### PAGE EXTRACT
● ● ● ●

The de Baussen second editions of Lully works in the UNT collection are among those which sparked a second lawsuit brought by Ballard against M. Guyenet and Lully's eldest son.  In 1713, the Ballard monopoly on the Lully repertoire finally ended.


Jean Bérain

bap. Saint-Mihiel, Lorraine, 4 June 1640 -- d. Paris, 24 January 1711.  French designer and engraver.  From 1674, he held the prestigious position of Dessinateur de la Chambre et du Cabinet du Roi.  During this time, his costume and set designs were used for all royal and Parisian operatic productions, including Lully's operas.

 

Le Cerf de la Viéville

b. Rouen, 1674 -- d. Rouen, 10 November 1707.  French music critic who argued that French music in general--and Lully's operas in particular--was more expressive than Italian music, which he viewed as being merely sensual.  His Comparaison de la musique italienne et de la musique françoise (1704-6) remains a seminal work in eighteenth-century reception history and national music constructs.

● ● ● ●

### Data for locating words and elements
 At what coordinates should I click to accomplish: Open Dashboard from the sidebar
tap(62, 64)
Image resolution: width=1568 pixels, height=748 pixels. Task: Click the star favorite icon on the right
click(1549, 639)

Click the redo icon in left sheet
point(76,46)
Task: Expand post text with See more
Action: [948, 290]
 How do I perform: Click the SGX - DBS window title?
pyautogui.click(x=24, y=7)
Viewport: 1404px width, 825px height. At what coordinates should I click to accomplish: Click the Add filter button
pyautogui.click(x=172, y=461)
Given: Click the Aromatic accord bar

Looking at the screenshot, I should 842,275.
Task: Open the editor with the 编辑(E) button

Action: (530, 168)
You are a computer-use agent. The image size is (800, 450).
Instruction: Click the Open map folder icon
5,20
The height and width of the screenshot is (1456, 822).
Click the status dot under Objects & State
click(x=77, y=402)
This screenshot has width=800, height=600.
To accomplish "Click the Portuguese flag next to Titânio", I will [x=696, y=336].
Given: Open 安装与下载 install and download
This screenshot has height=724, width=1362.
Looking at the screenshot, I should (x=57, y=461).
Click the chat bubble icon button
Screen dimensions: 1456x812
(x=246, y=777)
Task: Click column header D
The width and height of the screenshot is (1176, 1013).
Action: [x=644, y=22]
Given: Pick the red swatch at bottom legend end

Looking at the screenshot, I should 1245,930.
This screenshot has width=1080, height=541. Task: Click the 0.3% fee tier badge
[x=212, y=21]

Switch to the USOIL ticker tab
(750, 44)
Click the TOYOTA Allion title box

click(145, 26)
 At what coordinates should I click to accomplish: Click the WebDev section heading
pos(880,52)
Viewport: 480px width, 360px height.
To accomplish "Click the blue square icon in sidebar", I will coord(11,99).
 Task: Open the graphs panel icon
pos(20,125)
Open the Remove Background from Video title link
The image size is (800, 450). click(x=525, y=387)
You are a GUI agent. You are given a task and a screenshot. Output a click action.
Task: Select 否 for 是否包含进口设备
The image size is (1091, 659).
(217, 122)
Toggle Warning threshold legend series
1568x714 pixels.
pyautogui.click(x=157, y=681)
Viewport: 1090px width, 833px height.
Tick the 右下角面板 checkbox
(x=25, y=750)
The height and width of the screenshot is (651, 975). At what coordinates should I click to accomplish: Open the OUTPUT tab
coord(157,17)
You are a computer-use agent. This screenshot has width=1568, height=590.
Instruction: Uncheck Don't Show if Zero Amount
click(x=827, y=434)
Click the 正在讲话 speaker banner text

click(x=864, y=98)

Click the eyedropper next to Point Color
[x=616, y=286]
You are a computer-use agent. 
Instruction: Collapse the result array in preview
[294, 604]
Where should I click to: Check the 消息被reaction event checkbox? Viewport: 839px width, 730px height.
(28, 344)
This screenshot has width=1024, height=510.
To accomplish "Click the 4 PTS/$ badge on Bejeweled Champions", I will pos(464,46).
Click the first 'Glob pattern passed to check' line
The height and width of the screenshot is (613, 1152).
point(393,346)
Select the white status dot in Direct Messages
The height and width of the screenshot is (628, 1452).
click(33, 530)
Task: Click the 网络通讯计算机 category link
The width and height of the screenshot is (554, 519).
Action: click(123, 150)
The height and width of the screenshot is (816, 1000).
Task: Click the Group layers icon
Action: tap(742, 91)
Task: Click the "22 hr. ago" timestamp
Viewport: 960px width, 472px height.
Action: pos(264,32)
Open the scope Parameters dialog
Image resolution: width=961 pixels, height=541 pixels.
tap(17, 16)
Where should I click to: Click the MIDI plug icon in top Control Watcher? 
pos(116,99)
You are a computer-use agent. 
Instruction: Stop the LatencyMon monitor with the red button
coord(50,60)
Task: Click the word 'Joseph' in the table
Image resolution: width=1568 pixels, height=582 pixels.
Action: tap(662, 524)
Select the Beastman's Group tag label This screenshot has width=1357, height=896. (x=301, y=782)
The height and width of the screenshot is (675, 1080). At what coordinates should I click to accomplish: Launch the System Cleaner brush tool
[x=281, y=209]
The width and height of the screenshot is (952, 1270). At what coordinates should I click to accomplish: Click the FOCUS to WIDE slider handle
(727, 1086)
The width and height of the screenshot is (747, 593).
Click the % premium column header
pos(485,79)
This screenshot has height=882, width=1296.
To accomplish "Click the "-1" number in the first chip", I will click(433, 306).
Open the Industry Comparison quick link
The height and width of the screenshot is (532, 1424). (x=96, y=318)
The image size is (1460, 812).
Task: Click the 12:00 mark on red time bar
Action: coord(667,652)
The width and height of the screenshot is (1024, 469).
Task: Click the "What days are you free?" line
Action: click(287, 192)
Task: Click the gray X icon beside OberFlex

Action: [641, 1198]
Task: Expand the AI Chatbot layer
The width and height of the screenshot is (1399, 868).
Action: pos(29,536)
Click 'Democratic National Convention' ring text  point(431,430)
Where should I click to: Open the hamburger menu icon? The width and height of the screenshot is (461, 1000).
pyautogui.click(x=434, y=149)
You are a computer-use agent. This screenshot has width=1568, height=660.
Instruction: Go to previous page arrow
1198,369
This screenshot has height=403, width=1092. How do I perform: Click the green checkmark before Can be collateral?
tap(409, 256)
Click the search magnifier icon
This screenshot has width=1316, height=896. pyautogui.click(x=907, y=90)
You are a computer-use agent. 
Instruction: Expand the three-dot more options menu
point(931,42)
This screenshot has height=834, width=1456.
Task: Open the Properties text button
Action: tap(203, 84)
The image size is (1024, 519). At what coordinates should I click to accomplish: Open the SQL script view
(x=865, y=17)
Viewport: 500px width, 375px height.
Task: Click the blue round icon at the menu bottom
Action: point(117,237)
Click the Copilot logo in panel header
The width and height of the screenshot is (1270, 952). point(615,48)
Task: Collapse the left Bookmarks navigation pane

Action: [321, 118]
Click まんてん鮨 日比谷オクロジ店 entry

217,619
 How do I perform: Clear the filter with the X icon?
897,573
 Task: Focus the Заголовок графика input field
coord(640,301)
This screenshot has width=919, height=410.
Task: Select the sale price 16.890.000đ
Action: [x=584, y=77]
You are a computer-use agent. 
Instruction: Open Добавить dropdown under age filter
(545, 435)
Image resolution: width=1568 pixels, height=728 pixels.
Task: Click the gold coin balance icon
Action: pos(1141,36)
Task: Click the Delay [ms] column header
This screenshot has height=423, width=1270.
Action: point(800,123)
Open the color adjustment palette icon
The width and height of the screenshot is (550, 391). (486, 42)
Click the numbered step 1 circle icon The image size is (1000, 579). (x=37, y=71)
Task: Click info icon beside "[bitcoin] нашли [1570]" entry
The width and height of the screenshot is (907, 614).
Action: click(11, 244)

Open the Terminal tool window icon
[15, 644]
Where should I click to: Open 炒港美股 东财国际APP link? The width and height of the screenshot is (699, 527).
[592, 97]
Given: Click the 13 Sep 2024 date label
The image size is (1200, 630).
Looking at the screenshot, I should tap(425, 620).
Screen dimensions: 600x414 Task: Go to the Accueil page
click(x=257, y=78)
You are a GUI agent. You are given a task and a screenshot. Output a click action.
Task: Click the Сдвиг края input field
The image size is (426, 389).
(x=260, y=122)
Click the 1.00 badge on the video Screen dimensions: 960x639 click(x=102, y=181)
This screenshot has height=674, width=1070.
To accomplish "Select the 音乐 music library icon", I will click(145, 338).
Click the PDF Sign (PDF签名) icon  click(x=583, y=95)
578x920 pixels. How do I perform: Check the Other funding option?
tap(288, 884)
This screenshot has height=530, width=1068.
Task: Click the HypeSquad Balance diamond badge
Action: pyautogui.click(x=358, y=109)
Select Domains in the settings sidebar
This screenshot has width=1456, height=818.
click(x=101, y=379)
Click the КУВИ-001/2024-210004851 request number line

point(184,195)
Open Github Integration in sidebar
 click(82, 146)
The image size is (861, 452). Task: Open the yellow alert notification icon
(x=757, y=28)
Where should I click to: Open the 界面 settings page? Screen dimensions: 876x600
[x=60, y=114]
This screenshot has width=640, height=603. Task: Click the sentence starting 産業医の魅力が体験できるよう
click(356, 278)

● ● ● ●

### STATED EXERCISE 1
According to the Lully notes, in what year did the Ballard monopoly on the Lully repertoire end?
### STATED EXERCISE 2
Please list every town named in the Lully notes.
### STATED EXERCISE 3
Extend the Lully notes from where they stop.

### WRITTEN REPLY 1
1713

### WRITTEN REPLY 2
Saint-Mihiel, Paris, Rouen

### WRITTEN REPLY 3
Pascal Collasse 

bap. Reims, 22 January 1649 -- d. Versailles, 17 July 1709. French composer. Pascal Collasse spent most of his professional life under the shadow of his teacher and friend, Jean-Baptiste de Lully.  As Lully's secretary, Collasse was responsible for taking down music from the master's dictation, and writing inner parts for choruses and instrumental numbers. After Lully's death in 1687, this experience made Collasse ideally suited to complete Achille et Polyxène, for which Lully had written only the overture and the first act.

The UNT volume of Achille et Polyxène has two signatures at the end of the prologue on p. xxxviij which appear to be those of Pascal Collasse and the publisher, Christoph Ballard.

Achille et Polyxène achieved only a modest success. However, Thétis et Pélée, Collasse's next opera, was very well received. Of particular note was the tempest scene, which was so complex that it could not be printed using Ballard's movable type and had to be engraved instead. Collasse's innovative use of the orchestra in this highly dramatic scene was much admired and inspired other composers to try similar orchestral effects. Thétis et Pélée was successfully revived in 1708, a year before the composer's death.

Unfortunately, Thétis et Pélée turned out to be the high point of Collasse's career. His only later work to achieve even marginal success was an opéra-ballet, Ballet des saisons (1695), which pre-dated Campra's more famous L'Europe galante by two years. Collasse's attempt to found an opera company in Lille failed when the theater burned down. According to one of his contemporaries, Titon du Tillet, Collasse spent much time and money in his later years in alchemical research, which " . . . served only to ruin him and weaken his health." His last opera, Polyxéne et Pyrrus (1706), was a miserable failure.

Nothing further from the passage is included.